Quick Question: Does This Jeep Have Four Wheels, or is it a Three-Wheeler Dually?

How many wheels a car has should be an easy question. It’s just counting, right? How hard is that? I bet most people would only need an Associate’s Degree in counting to handle most situations. There are cases where it’s not so clear, though, like in the case of this car, the Willys NC-1a.

The Willys NC-1a was a very specialized Jeep variant; it’s basically half a Jeep, with a rebuilt rear half, and designed to start jet engines or carry auxiliary power units (APUs) for aircraft. Since it may be used on aircraft carriers, it needs to be small and nimble. That’s why it has rear-wheel steering and can turn in its own length.


It’s these rear wheels I want to talk about. There were (at least) two versions of this that seem to have been made, a clearly four-wheeled one, which you can see here,

...and another variant that had one tandem unit of wheels in the center rear:


You can see these guys in action, whipping around planes and soldiers, here:

And this is what brings us to my question: both these variants technically have four separate wheels. But, is the version with the centrally-mounted tandem wheels really better thought of as a three-wheel car? Specifically, a three-wheel dually?

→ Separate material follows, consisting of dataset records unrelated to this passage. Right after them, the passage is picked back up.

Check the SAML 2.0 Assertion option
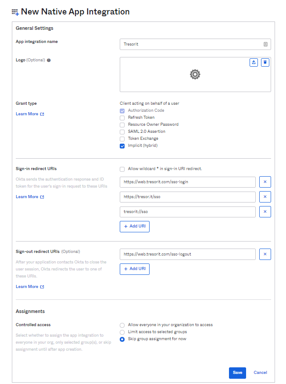 (x=122, y=132)
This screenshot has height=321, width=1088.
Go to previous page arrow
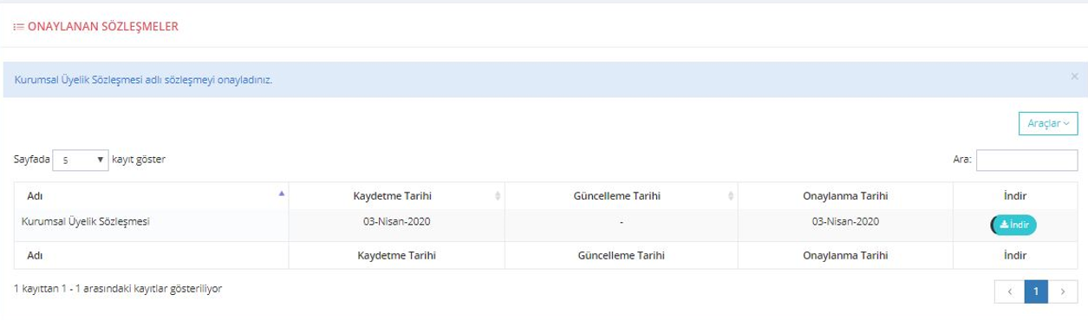(1010, 292)
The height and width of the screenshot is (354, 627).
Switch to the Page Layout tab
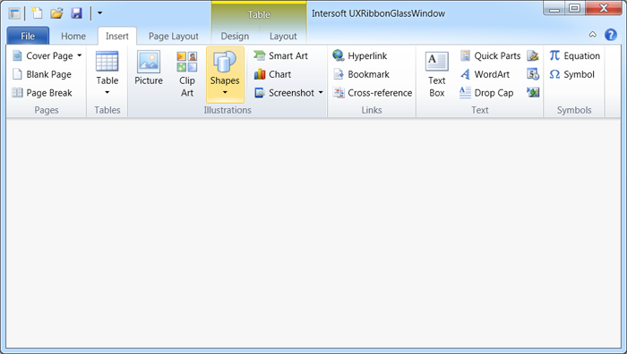coord(174,37)
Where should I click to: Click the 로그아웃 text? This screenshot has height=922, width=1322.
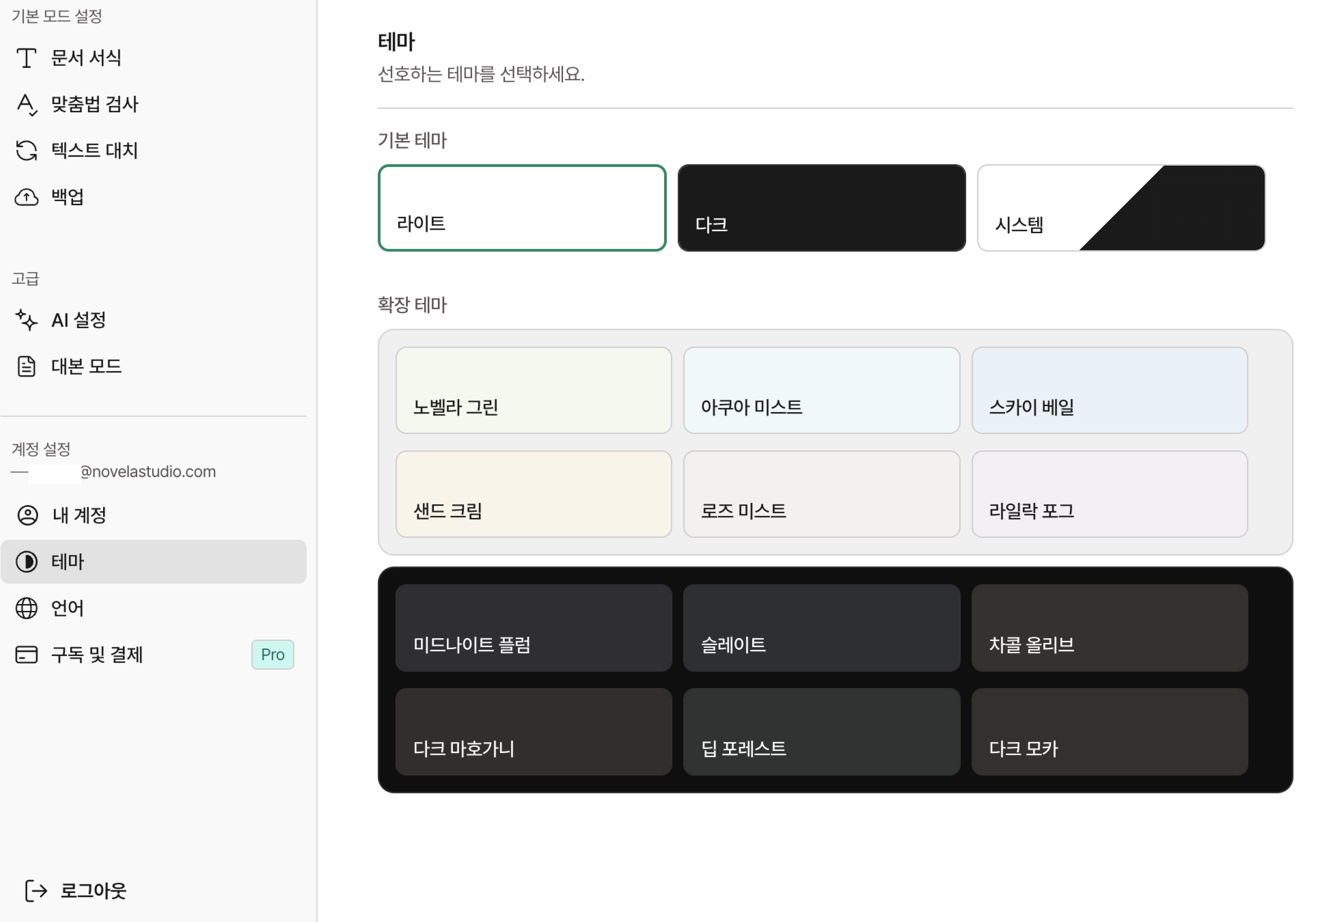93,891
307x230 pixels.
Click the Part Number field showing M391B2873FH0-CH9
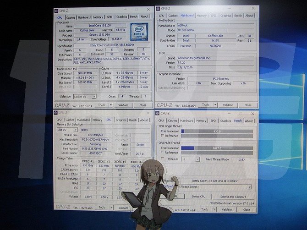[95, 148]
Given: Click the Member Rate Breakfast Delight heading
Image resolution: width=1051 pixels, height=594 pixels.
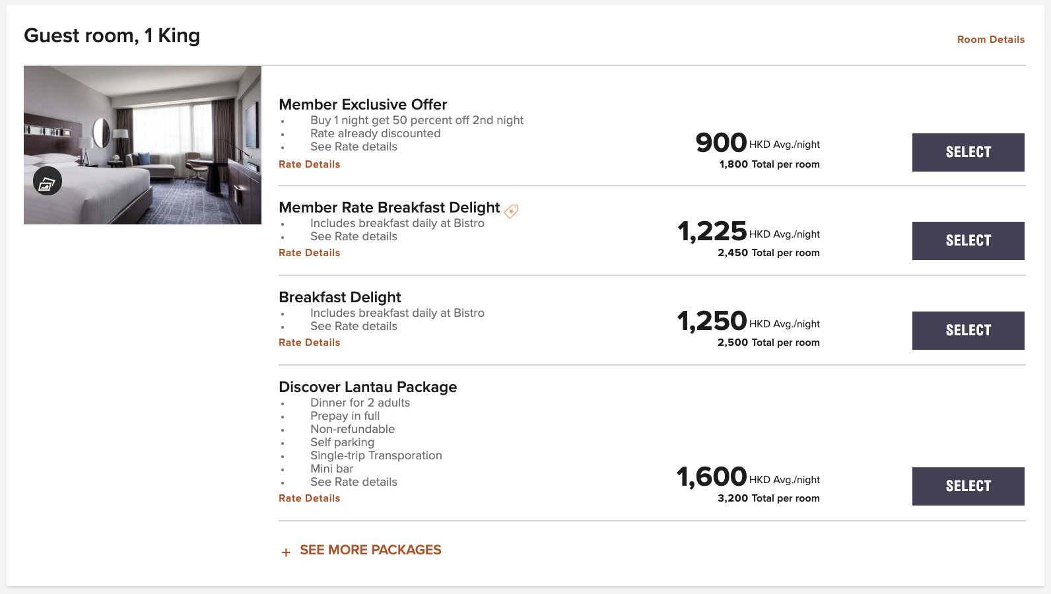Looking at the screenshot, I should click(x=390, y=207).
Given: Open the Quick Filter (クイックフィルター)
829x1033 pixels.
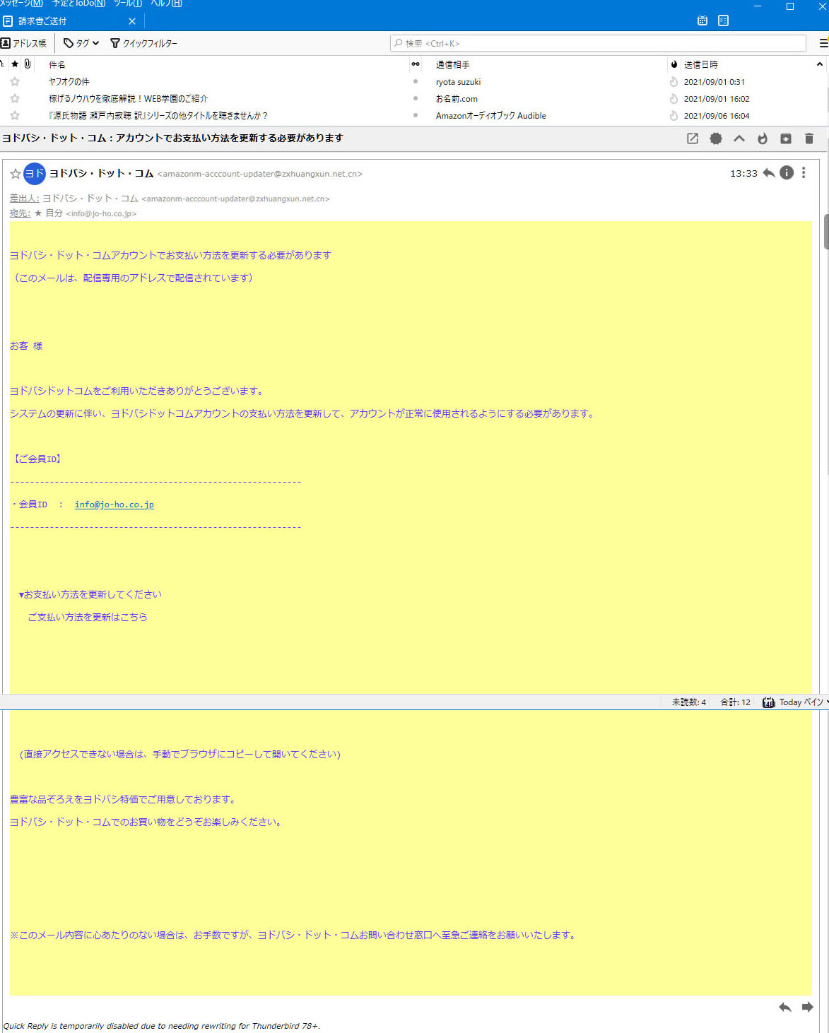Looking at the screenshot, I should [143, 43].
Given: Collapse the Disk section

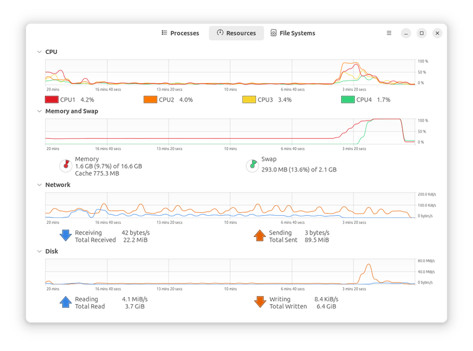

We don’t really think of dually trucks as being six-wheeled vehicles, even though they technically have six wheels, because the rear wheels, while dual, essentially function as a single pair of wider wheels.


If that’s the case, should it be any different for this weird Jeep mutant? Is it a four-wheeled vehicle, or a three-wheel dually?

Consider your answers carefully; I feel like this is important.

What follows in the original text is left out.